[Excerpts from a dataset]
★ ★ ★
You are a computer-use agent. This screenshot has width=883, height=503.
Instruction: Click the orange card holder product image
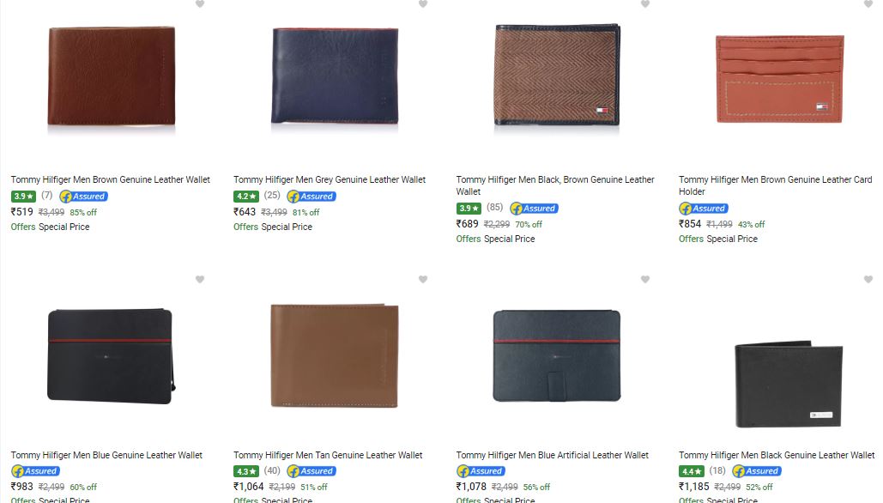click(x=780, y=80)
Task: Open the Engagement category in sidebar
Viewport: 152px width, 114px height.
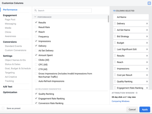Action: [x=10, y=15]

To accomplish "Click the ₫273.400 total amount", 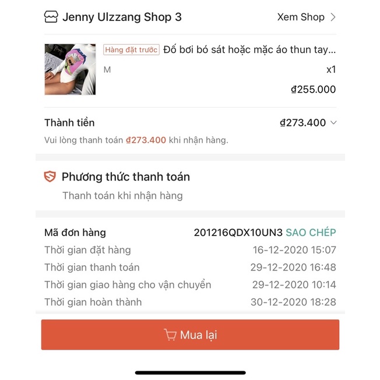I will pos(302,122).
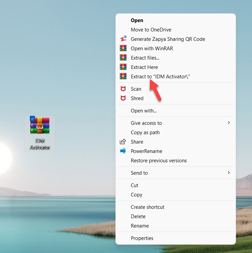Click the PowerRename icon
Image resolution: width=252 pixels, height=253 pixels.
click(x=123, y=151)
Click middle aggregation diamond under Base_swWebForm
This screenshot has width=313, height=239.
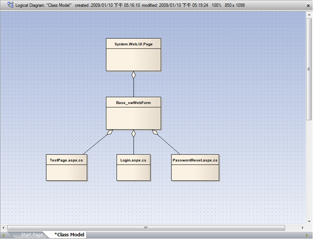[x=134, y=133]
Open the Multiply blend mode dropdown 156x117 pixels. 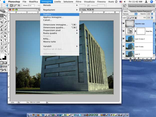[x=130, y=14]
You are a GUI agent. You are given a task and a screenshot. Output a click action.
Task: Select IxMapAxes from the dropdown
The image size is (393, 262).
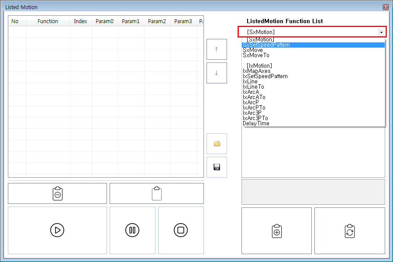coord(257,71)
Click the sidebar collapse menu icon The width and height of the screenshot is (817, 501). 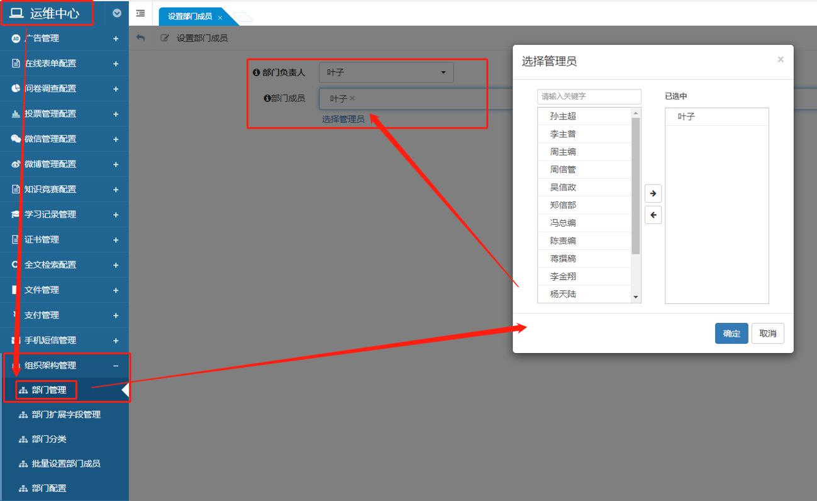(x=140, y=13)
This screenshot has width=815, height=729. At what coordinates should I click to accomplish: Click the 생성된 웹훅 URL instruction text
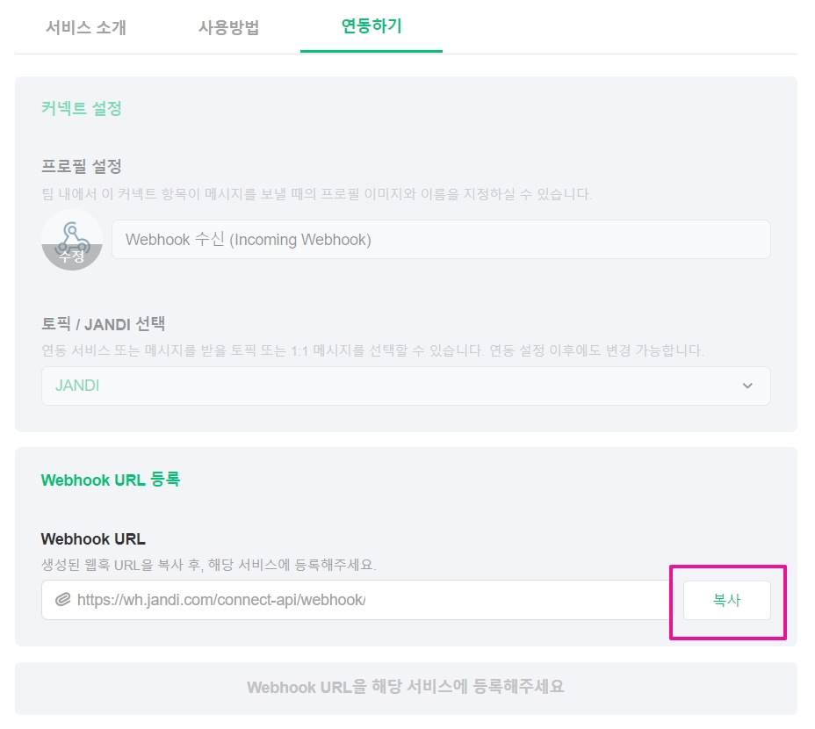[208, 564]
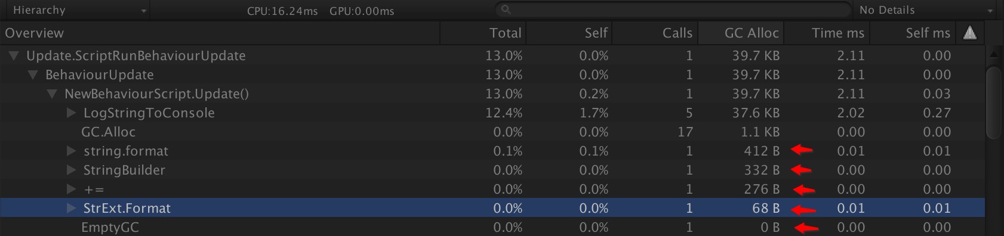This screenshot has height=236, width=1004.
Task: Expand the += entry
Action: click(x=71, y=189)
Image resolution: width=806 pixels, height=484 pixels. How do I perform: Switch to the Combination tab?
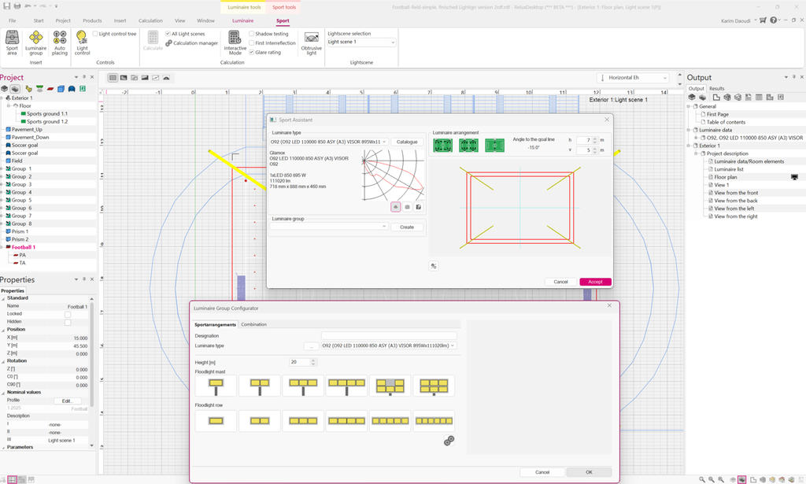253,324
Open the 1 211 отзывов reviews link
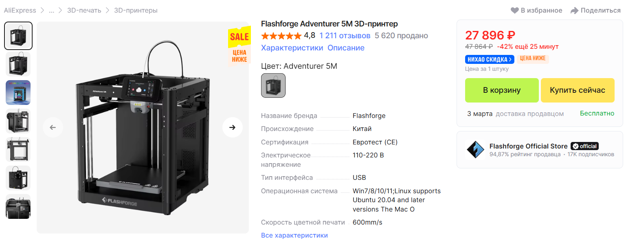Viewport: 626px width, 251px height. [x=345, y=36]

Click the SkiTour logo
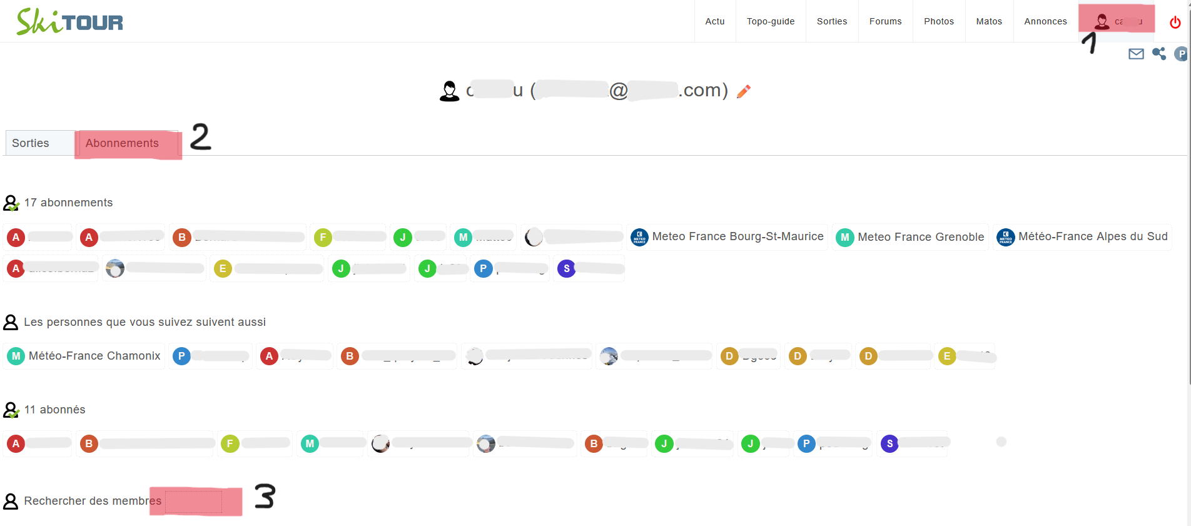pos(69,22)
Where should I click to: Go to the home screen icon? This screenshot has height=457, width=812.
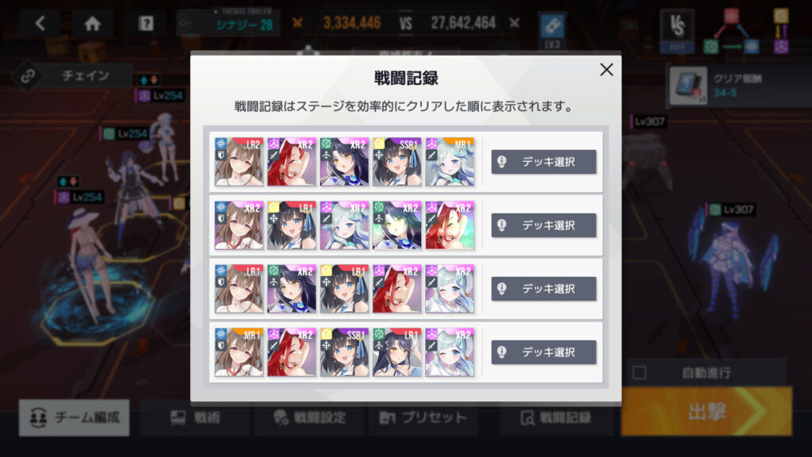tap(93, 23)
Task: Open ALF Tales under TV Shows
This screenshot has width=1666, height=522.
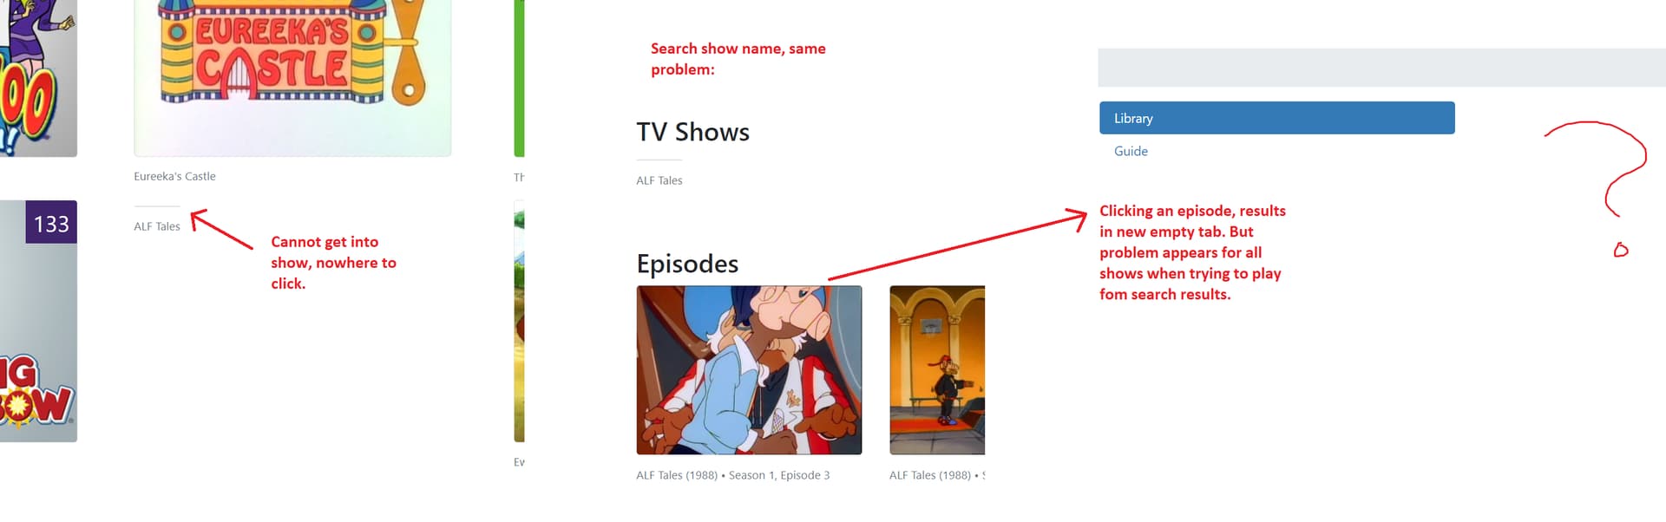Action: tap(659, 180)
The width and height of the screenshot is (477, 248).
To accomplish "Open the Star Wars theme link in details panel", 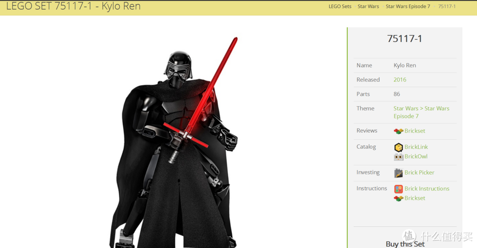I will (406, 109).
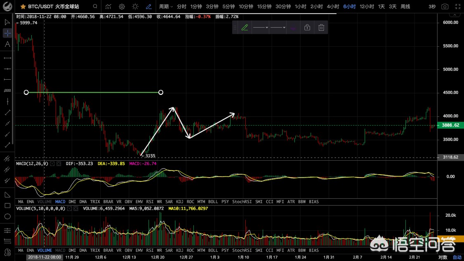Pick the circle drawing tool
This screenshot has height=261, width=464.
point(7,216)
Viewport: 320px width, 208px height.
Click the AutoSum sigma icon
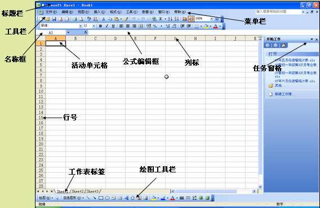click(x=161, y=19)
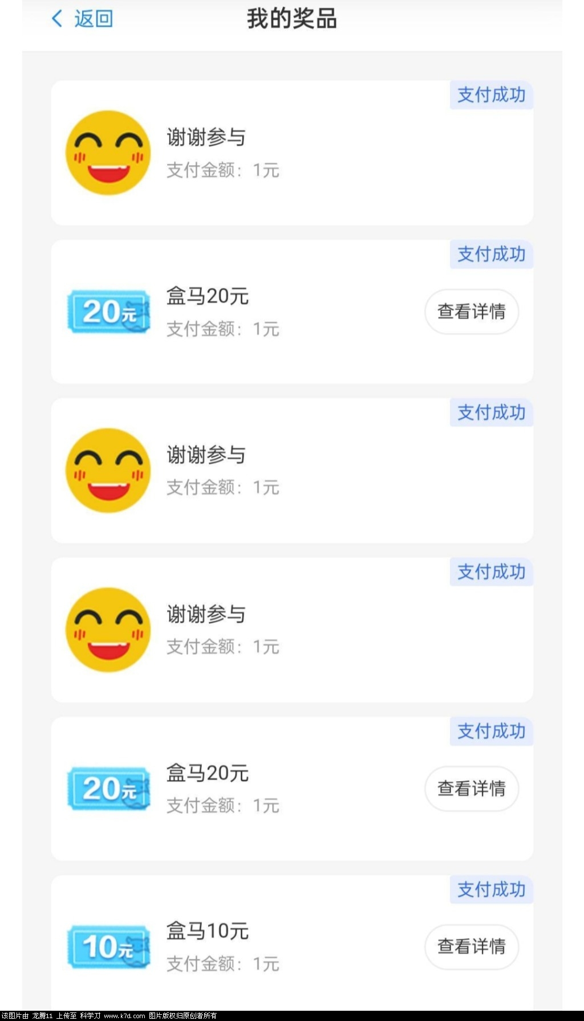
★ ★ ★
WHAT YOU NEED TO DO:
Omitting all pictures, restate word for word the lines from the one containing "Viewport: 320px width, 208px height." through the last line of the data.

EXPECTED ANSWER:
Viewport: 320px width, 208px height.
Click the AutoSum sigma icon
click(x=161, y=19)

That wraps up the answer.